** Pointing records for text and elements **
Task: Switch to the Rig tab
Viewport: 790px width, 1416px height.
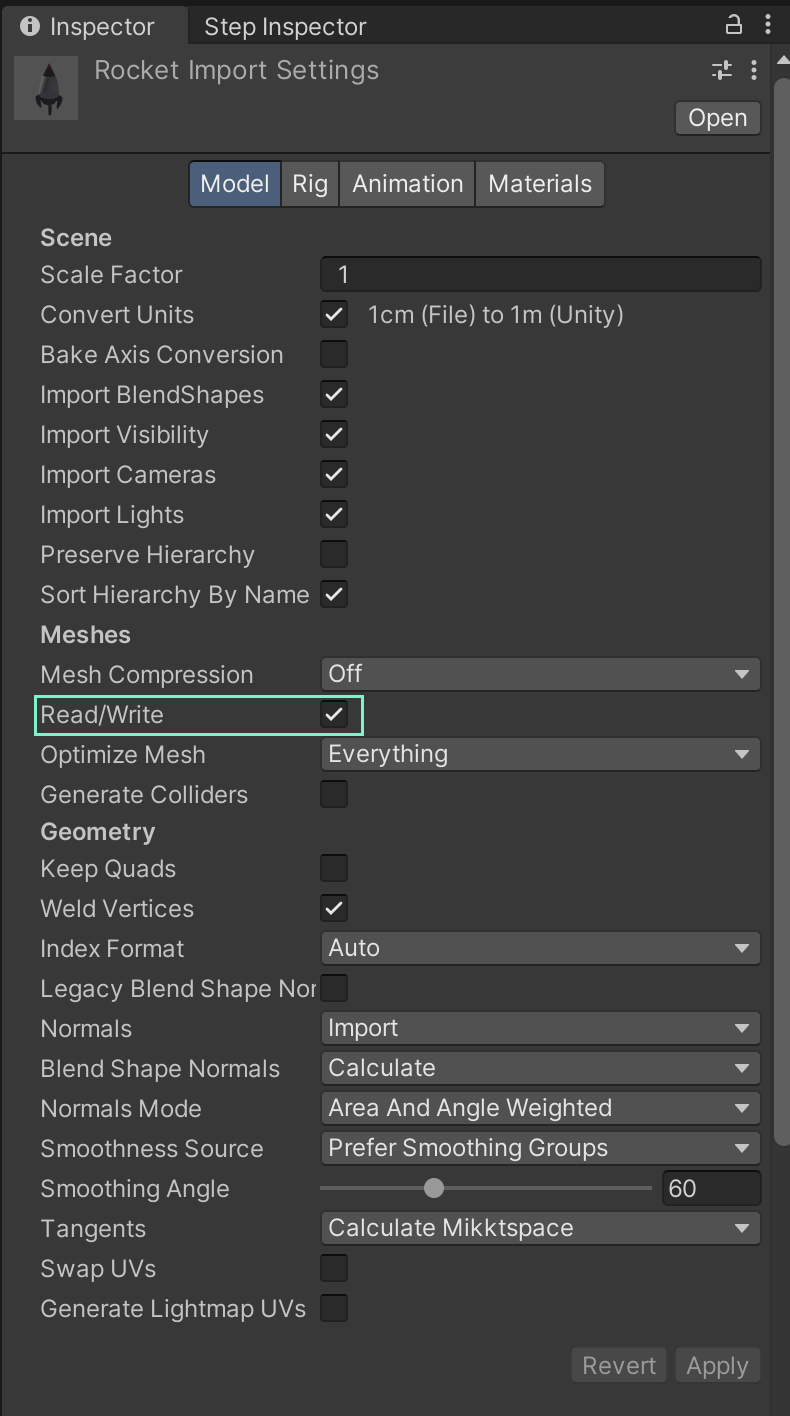Action: point(310,184)
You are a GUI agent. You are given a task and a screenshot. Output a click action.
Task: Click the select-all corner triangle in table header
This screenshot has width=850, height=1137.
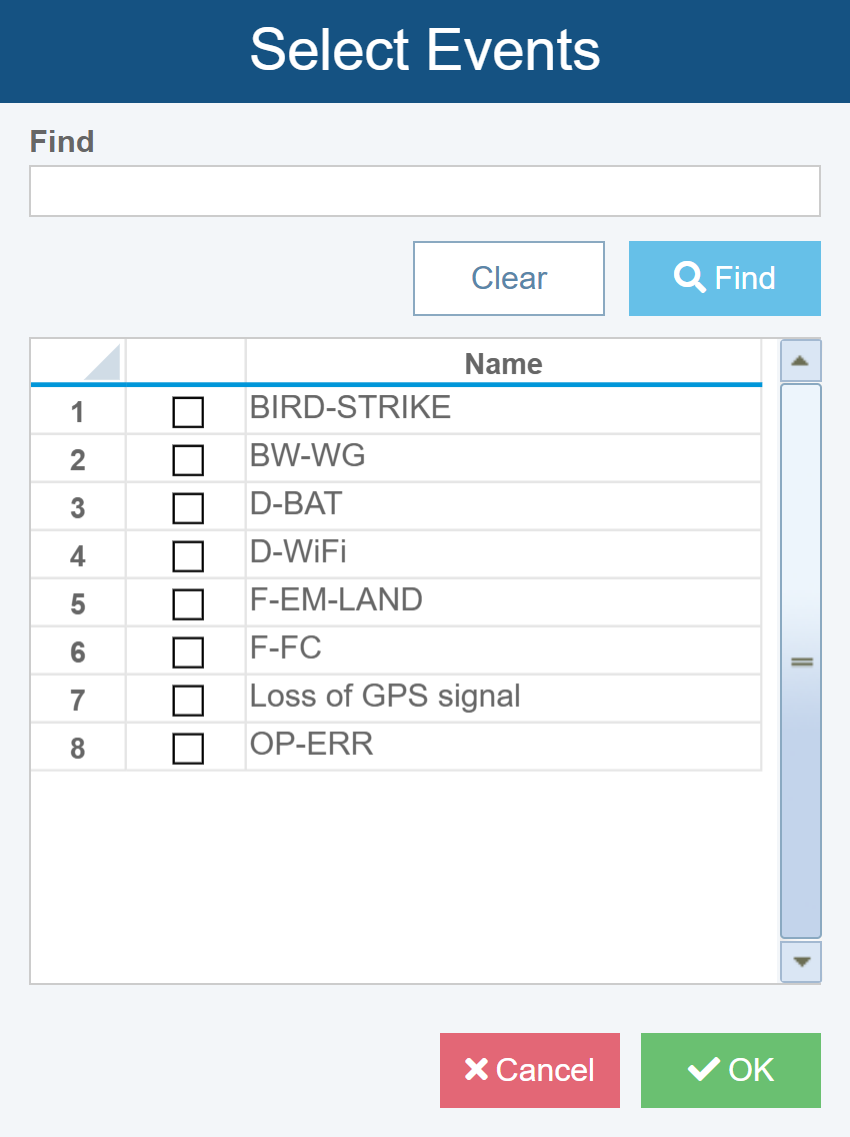point(102,362)
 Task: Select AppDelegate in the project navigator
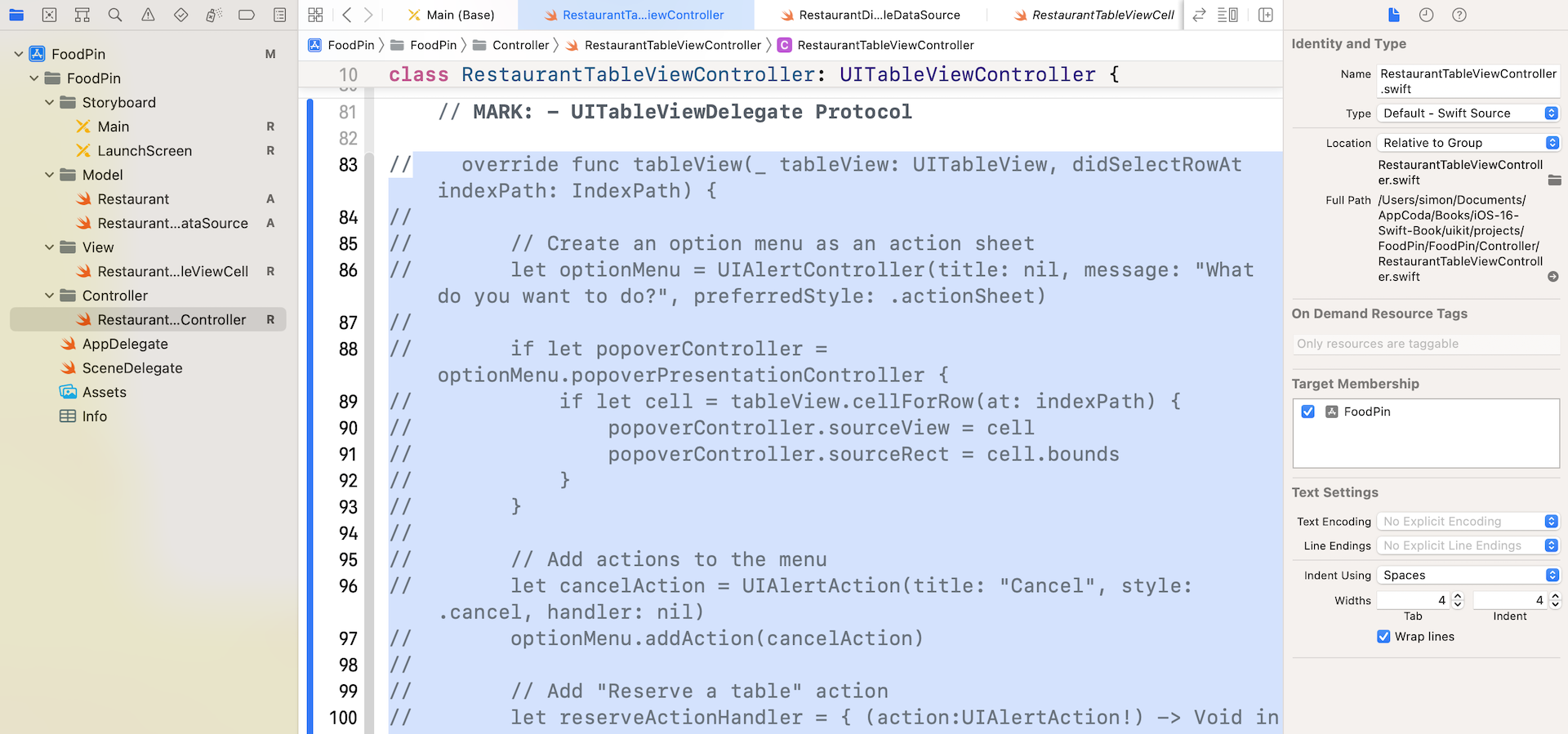[x=125, y=344]
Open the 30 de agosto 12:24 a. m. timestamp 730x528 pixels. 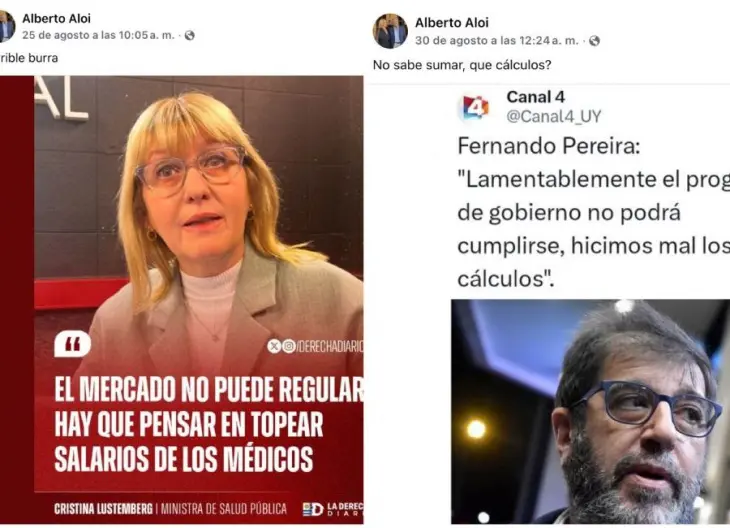coord(497,41)
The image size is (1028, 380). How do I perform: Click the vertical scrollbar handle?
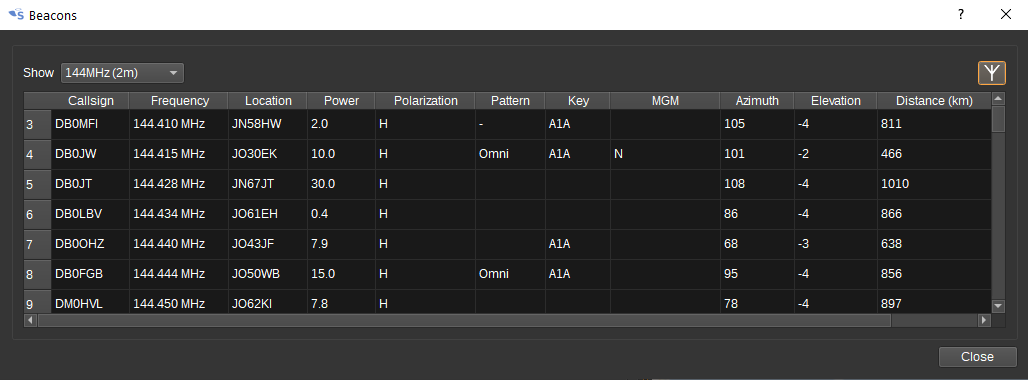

** Problem details **
Please gather every line of the data above that contains the string "screenshot", copying each line in full. Matches must have the same case.

** Solution to the exercise **
You are a GUI agent. You are given a task and a screenshot. Output a click action.
This screenshot has width=850, height=1137.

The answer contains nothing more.